Operative procedures
A median sternotomy was performed. After dissecting the reflection of the mediastinal pleura from the endothoracic fascia, the ITA and both satellite veins were visualized. The endothoracic fascia was longitudinally incised just medial to one of the satellite veins using an ultrasonic scalpel (Harmonic Scalpel, dissecting hook type; Ethicon Endo-Surgery, Cincinnati, OH). The space between the medial satellite vein and the ITA was carefully dissected using the ultrasonic scalpel (output level: 2). Only the ITA was targeted for dissection. The fatty tissue around the ITA was foamed and easily removed by lightly sweeping it away, moving the ultrasonic scalpel along the length of the vessel to expose the adventitia of the ITA. Importantly, the contact time of the ultrasonic scalpel was set at 0.1 to 0.2 seconds and the scalpel was moved lightly and quickly along several centimeters of the vessel as main trunk ("quick touch" method). In this way, the main trunk was skeletonized safely and quickly. In contrast, treatment of the branches is a slower process. After exposing a branch, the tip (blunt side) of the blade was placed on the branch at least 1 mm from the trunk (output level: 2) [10]. The branch was sealed by ultrasonic protein coagulation within 3 to 4 seconds with averaged-force compression, and then spontaneously divided with complete hemostasis, without injuring the main trunk ("close coagulation"). In almost all patients, no clip was needed for ITA branch closure. Branches should never be separated by pulling the hook inside the tip of the blade; if they are, the target vessel will often be cut before sufficient protein coagulation has been completed. Venous branches rarely cross lateral to medial anterior to the ITA, and when they do, it usually is in the vicinity of the third or fourth interspace. These veins were doubly clipped and cut or ablated by Harmonic coagulation. The ITA was then separated from the fascia, with completion of skeletonization [11].
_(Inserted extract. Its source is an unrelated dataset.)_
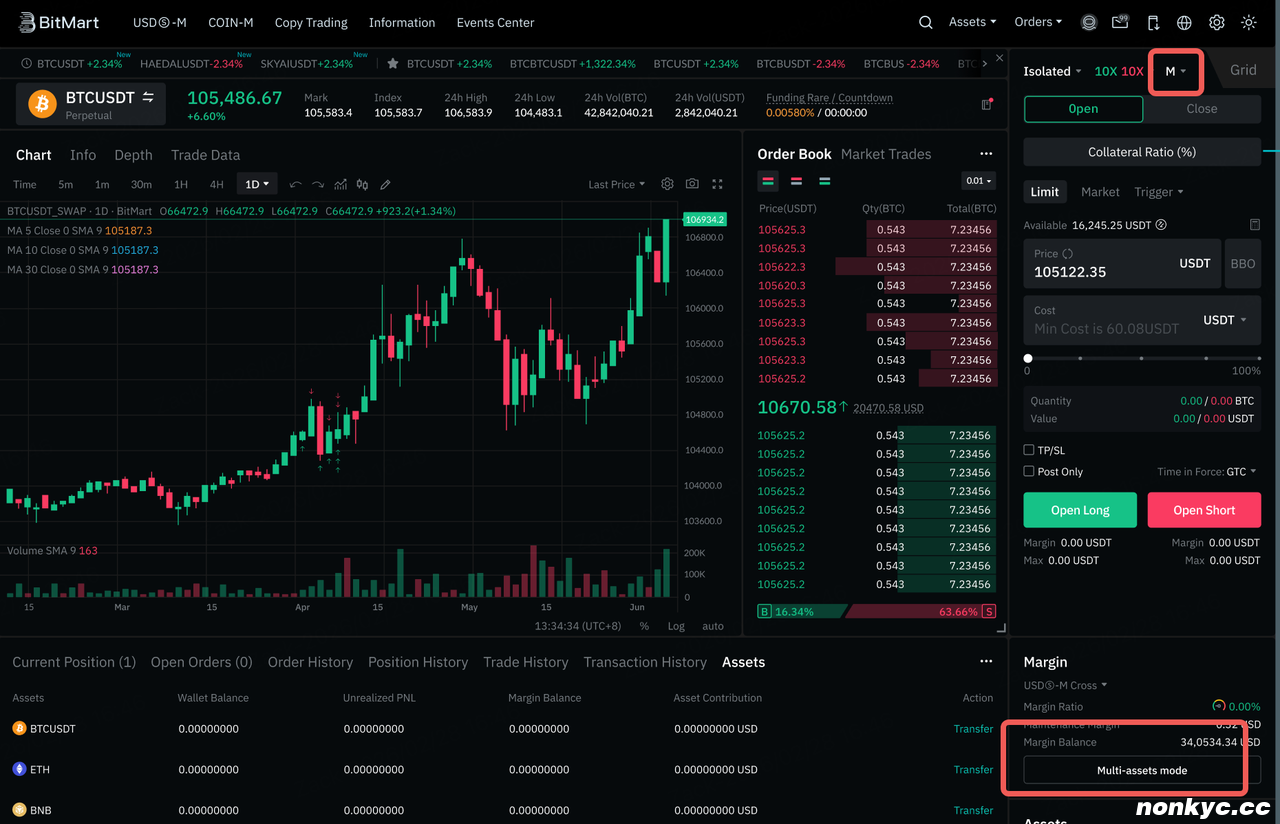Show sell orders only in order book
This screenshot has height=824, width=1280.
click(796, 181)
The ITA was harvested from the bifurcation of the musculophrenic and superior epigastric arteries up to the upper margin of the first rib or higher, which is just distal to the phrenic nerve in the hemithorax. After systemic heparinization, the distal end of the ITA was cut, and 3 mL of dilute papaverine (10 mg in 10 mL saline) was injected from the stump into the ITA. An aortic cannula and two venous cannulae were introduced in preparation for cardiopulmonary bypass before free flow of the ITA was measured. Cardiopulmonary bypass was initiated, the aorta was cross-clamped, and myocardial protection was performed with retrograde continuous administration of cold-blood cardioplegia. When the left ITA (LITA) was anastomosed to the circumflex artery or its branches, the pleuropericardial space was dissected, taking care not to damage the phrenic nerve. This maneuver makes the course of the artery toward the obtuse marginal or the posterolateral branches of the circumflex artery shorter. When the right ITA (RITA) was anastomosed to the circumflex artery, the RITA was passed through the transverse sinus. It is important to confirm free flow through the RITA by releasing the ITA clamp after this procedure. By confirming free flow through the RITA, torsion, if any, on the RITA is completely eliminated.
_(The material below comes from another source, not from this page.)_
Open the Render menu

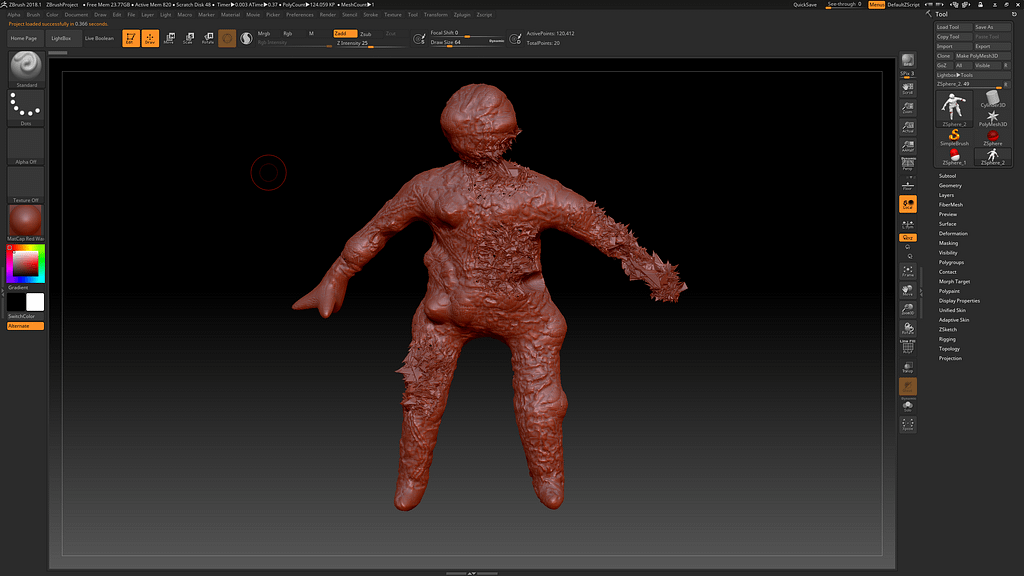[328, 15]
The ITA was anastomosed with continuous 8-0 monofilament sutures. Special attention was paid not to clip the intima of the ITA, to stitch from the inside to the outside of the graft at the heal part of the anastomosis, and to stitch from the inside to the outside of the native artery at the toe part of the anastomosis. Sequential side-to-side anastomoses were prepared in parallel using 8-0 monofilament sutures in which stitches were made in a continuous manner, similar to those used in end-to-side anastomoses. Because the skeletonized ITAs are light and slim, the grafts could be effectively and completely fixed to the sites of anastomosis by spraying with a fibrin glue (Bolheal; Chemo-Sero-Therapeutic Research, Kumamoto, Japan). This technique was especially useful in sequential bypass grafts, allowing difficult graft routes, such as the s-shape, to be made smooth, and avoiding graft kinking. Nitroglycerine was used during and after the operation in order to avoid spasm of the coronary arteries and arterial grafts and postoperative hypoperfusion syndrome.

Evaluation of early and midterm results
Angiography of the grafts was performed in 188 patients who gave informed consent (94% of the patients enrolled) within 1 month after CABG to evaluate the patency of the ITA and presence or absence of acute changes such as hyperplasia or stenosis of the skeletonized ITA. We followed 199 patients (99.5%) by telephone or office visits for 6 to 30 months (mean 13.9 months) after surgery. Reevaluation of the grafts by means of angiography was performed 1 year after CABG for 20 patients who gave informed consent to undergo reexamination.


    Results
 Top
 Abstract
 Introduction
 Material and methods
 Results
 Comment
 References
 
The mean effective length of ITA grafts obtained with this technique from patients 159.8 ± 12.7 cm in mean height and 1.61 ± 0.67 m2 in mean body surface area was 20.7 ± 1.4 cm for the LITA and 20.8 ± 1.6 cm for the RITA. The internal diameter of the distal end of harvested ITAs was 1.87 ± 0.29 mm in LITAs and 1.91 ± 0.25 mm in RITAs. The free flow was 122.2 ± 44.8 mL/min in LITAs and 137.6 ± 51.7 mL/min in RITAs, which was more than adequate for these conduits. Almost none of the ITA grafts required clipping for closure of their branches, and no branches exhibited bleeding after harvesting of grafts. The time required to harvest ITA grafts was 21.9 ± 8.7 minutes.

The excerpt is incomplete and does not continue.